The microlending and unique system of support provided to borrowers worked. It helped pull people out of extreme poverty and the endless cycle with loan sharks. The model was brought to village-after-village throughout Bangladesh, with the same positive results, leading Professor Yunus to officially create the Grameen Bank (literally translated, the “village” bank, owned by and for villagers) in 1983. The bank and its microcredit approach have since been replicated around the world, lending to tens of millions of borrowers, with a 99% return rate. In 2006, Professor Yunus and the Grameen Bank were jointly awarded the Nobel Peace Prize for their fight against poverty. Professor Yunus has received more than 140 prestigious awards in 36 countries and is one of only seven people in history to have received the Nobel Peace Prize, the Presidential Medal of Freedom (United States), and the Congressional Medal of Honor (United States).

2 What is Social Business

Microcredit, as developed by Prof Yunus, is a banking model to solve the problem of no access to credit for the poorest. The Grameen Bank, therefore, is a business that solves a problem. This business-meets-social-solution led Profesor Yunus to extend the concept, formalizing a definition of “social business”: a business that solves a social problem. After creating more than fifty social businesses in Bangladesh (many of which operate on a national-scale and tackle several diverse social challenges) Professor Yunus brought the model to other countries, initiating a worldwide movement where businesses solve problems. It is straightforward and outlined in seven principles:

1. Society must aim to eradicate poverty or solve social problems in the areas of health, education, access to technology or the environment. Its objective cannot be profit maximization;

2. The corporation must ensure its financial and economic viability;

3. Investors can only recover the amount of their investments. No dividend will be distributed to them beyond this amount;

4. When the amounts invested are recovered by the investors, the remaining profits are reinvested in the company so that it can improve and grow;

5. Society must respect the environment and promote gender equality;

6. Employees must obtain market wages and good working conditions;

7. The whole thing must be accomplished with joy.

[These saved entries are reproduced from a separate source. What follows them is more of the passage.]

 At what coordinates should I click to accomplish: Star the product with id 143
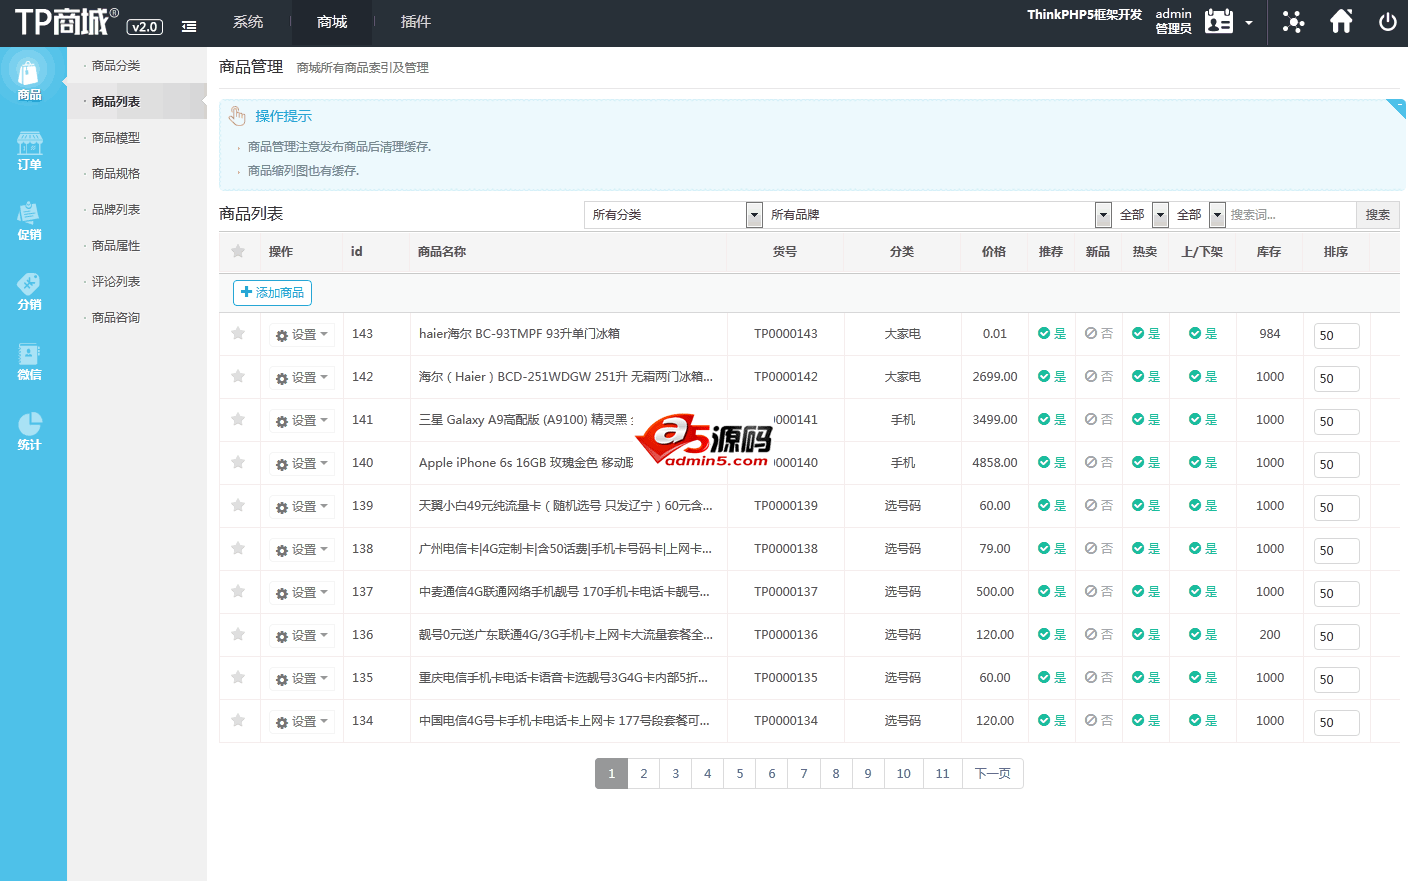click(238, 334)
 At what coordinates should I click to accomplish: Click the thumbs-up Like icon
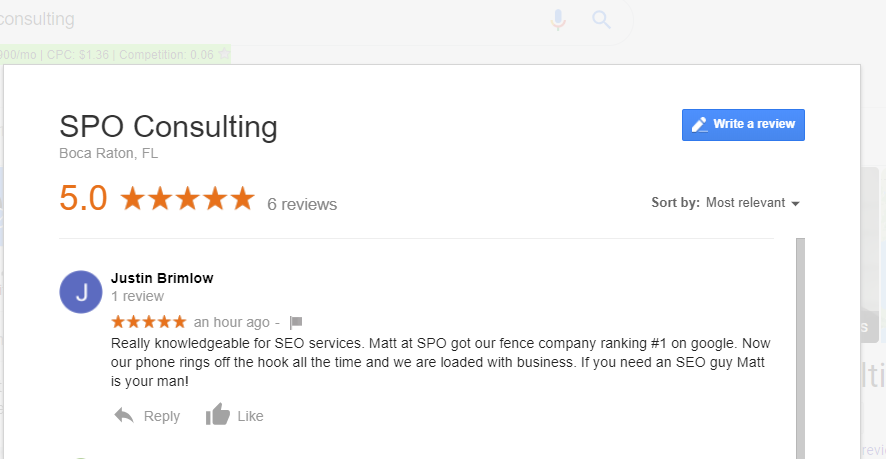(218, 415)
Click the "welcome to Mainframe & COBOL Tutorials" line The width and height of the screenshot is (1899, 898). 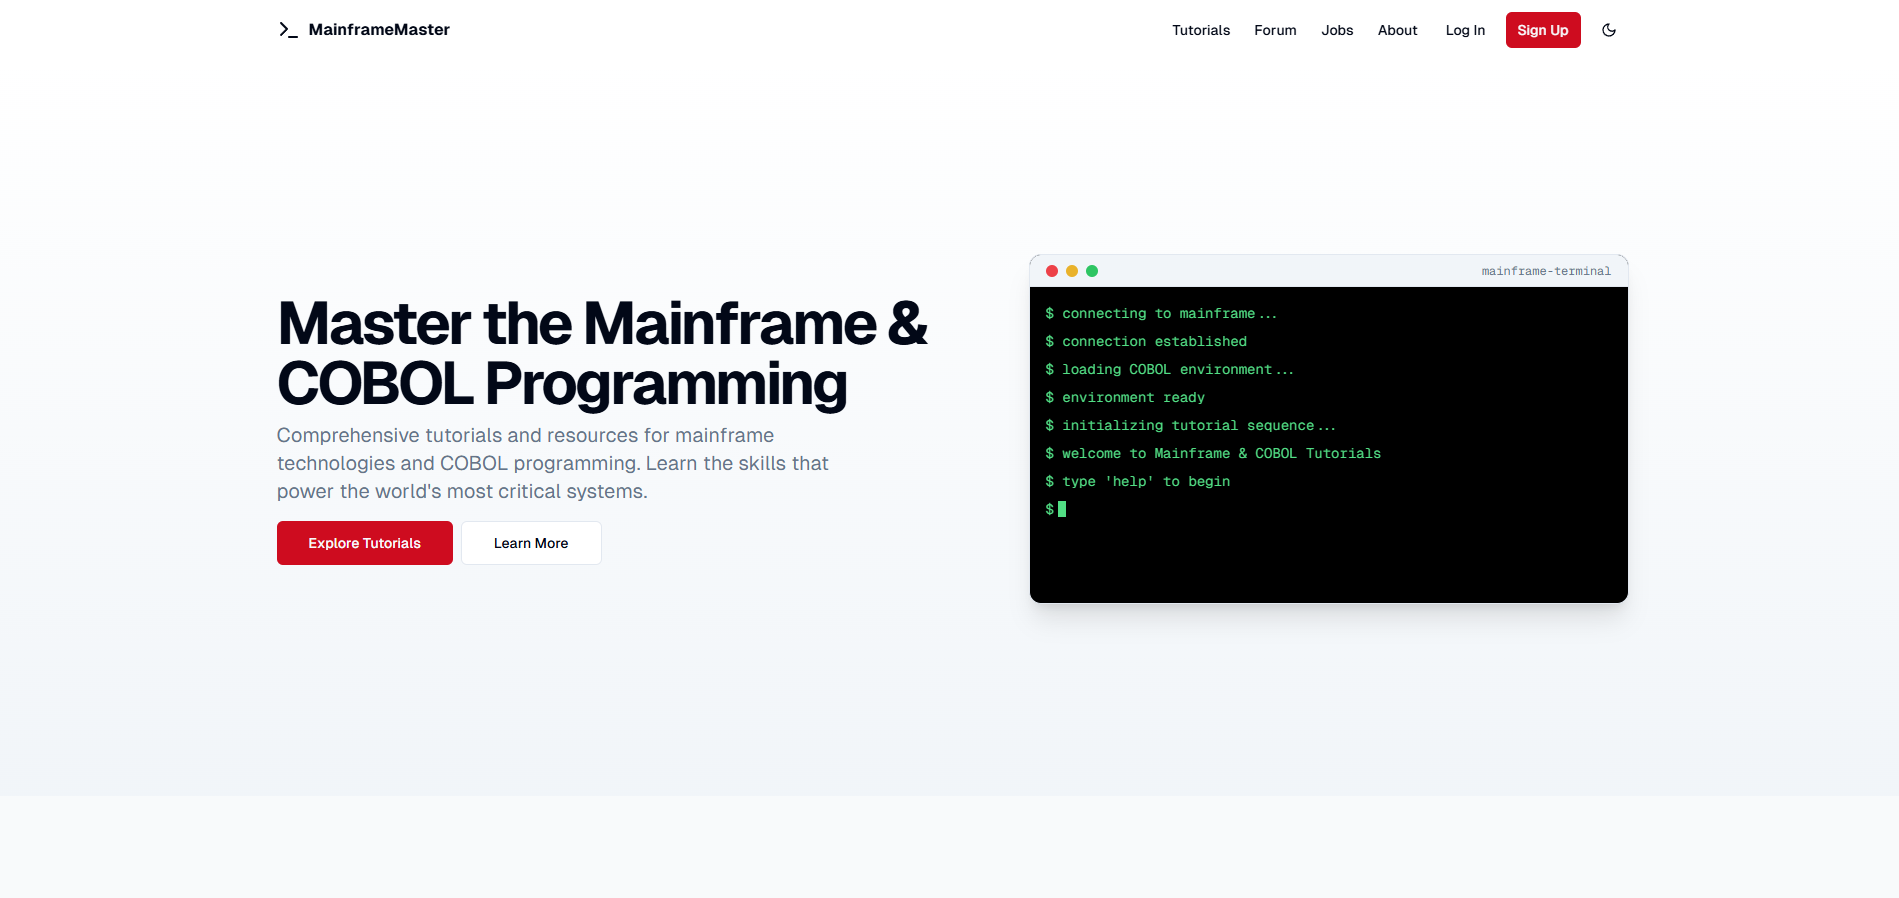(x=1221, y=453)
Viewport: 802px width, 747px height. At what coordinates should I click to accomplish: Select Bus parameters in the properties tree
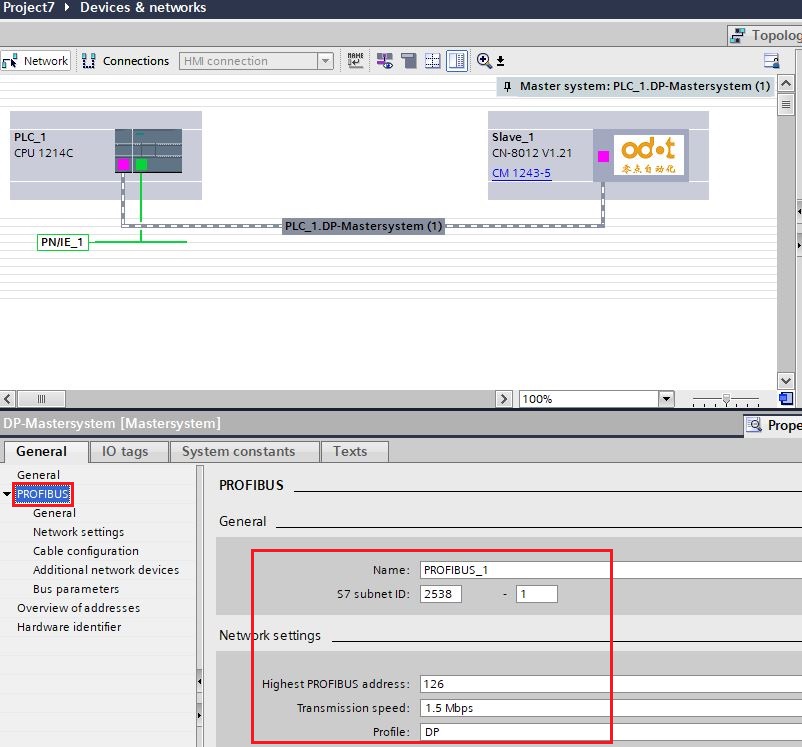76,589
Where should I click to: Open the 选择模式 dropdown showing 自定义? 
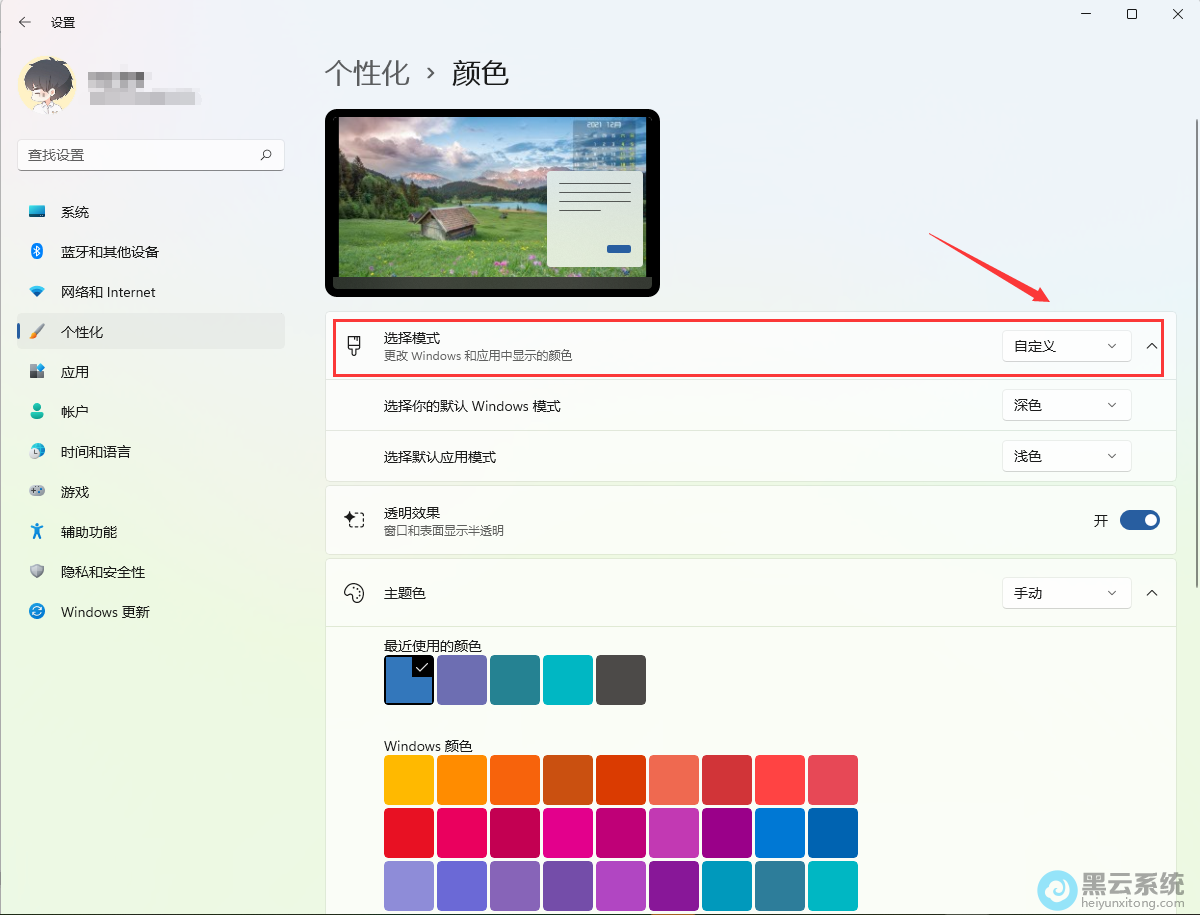pyautogui.click(x=1066, y=346)
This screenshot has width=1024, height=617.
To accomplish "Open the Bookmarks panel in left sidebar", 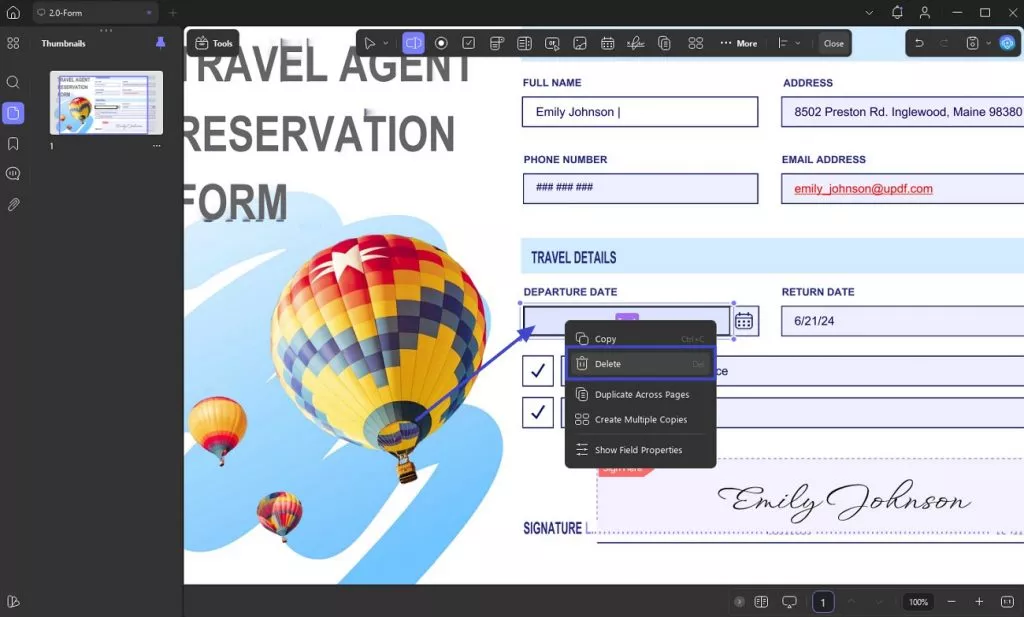I will [13, 144].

Essentially, social business is a business just like any other in that it provides a product or service in exchange for payment, but the primary mission of the business is to solve a human or environmental challenge. A conventional business sells goods with a primary mission of maximizing profits for the highest possible shareholder dividends. By contrast, a social business generates profits so that they can go back into the business and continue funding solutions.

“A social business is a non-dividend company to solve human problems” — Prof Yunus

3 — Sport & Social Business

Professor Yunus’s work shows us that social business is sector agnostic — it can apply to any industry: nutritional products, telecom, healthcare, banking, agriculture, water distribution… you name it, there are social business solutions for it. Within certain fields, it has an especially potent ability to ignite change. The sports sector is one of these.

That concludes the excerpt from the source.